Especially if the workplace many workers are returning to have orange tape, plastic, plexiglass, and other interventions that are likely to invoke more anxiety and fear, as opposed to encouraging holistic and wellbeing strategies that still adhere to CDC and WHO guidelines. Greene noted while the pandemic highlighted the lack of prioritization when it came to health in the workplace prior to COVID, it has also provided an opportunity—a silver lining of sorts—to do better to use the tools and resources at the design community’s disposal to create spaces and places that position people as the central focus. It becomes less about providing biophilic design principles and wellbeing practices as an amenity, and more about leveraging those strategies as a priority for people moving forward. 
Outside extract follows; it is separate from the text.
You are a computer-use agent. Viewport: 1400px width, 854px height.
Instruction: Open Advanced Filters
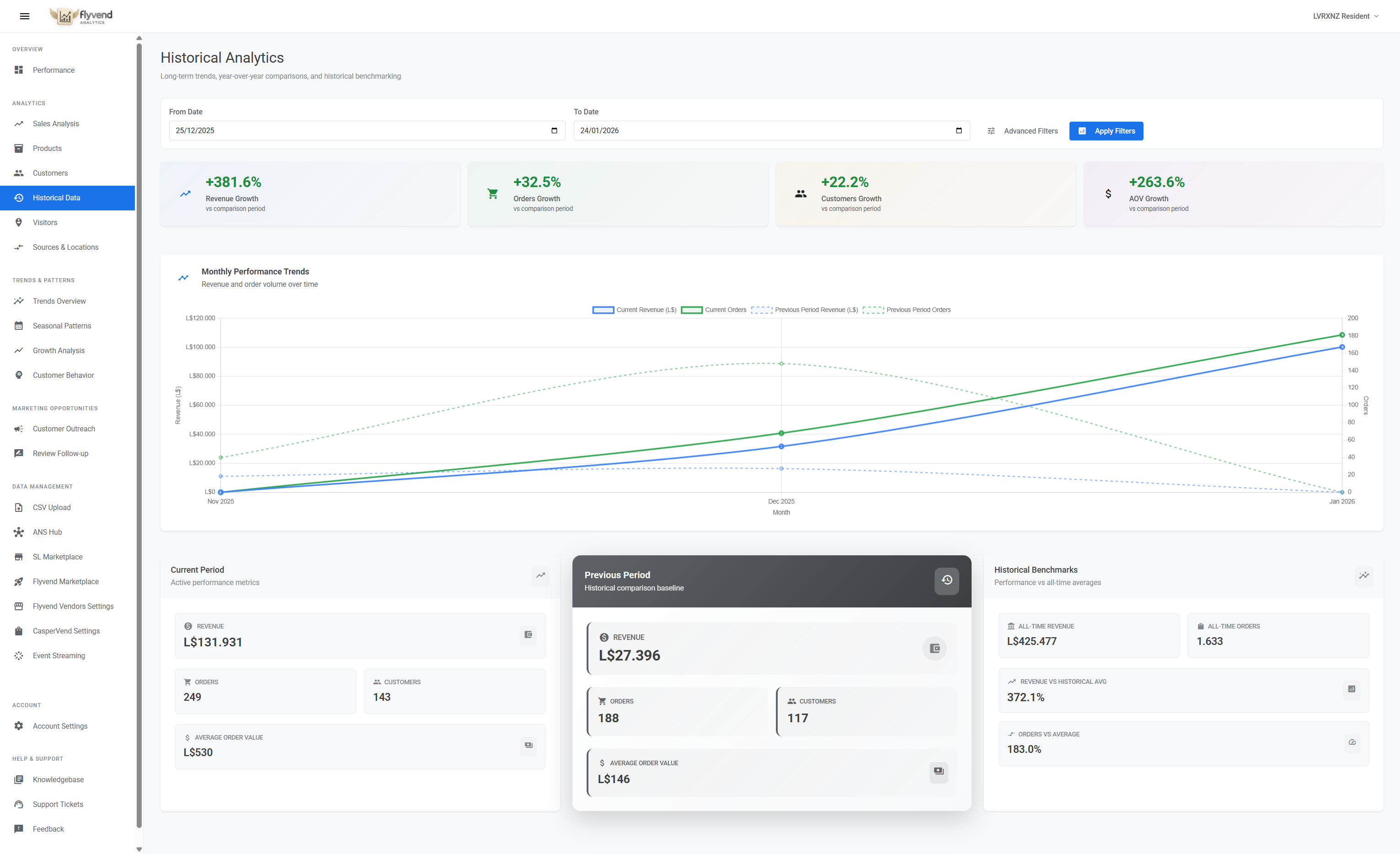(x=1023, y=131)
“We have to do this holistically, we can’t do this in piecemeal, because we have seen firsthand how dangerous pandemics can be when we don’t prioritize health. Many of the people and the communities who have been significantly impacted by the pandemic have not had their health and wellbeing needs met and so their exposure to this pandemic is greater,” Greene said. 

“We have an opportunity and an obligation as a community to build the communities that we want to be a part of,” Greene added.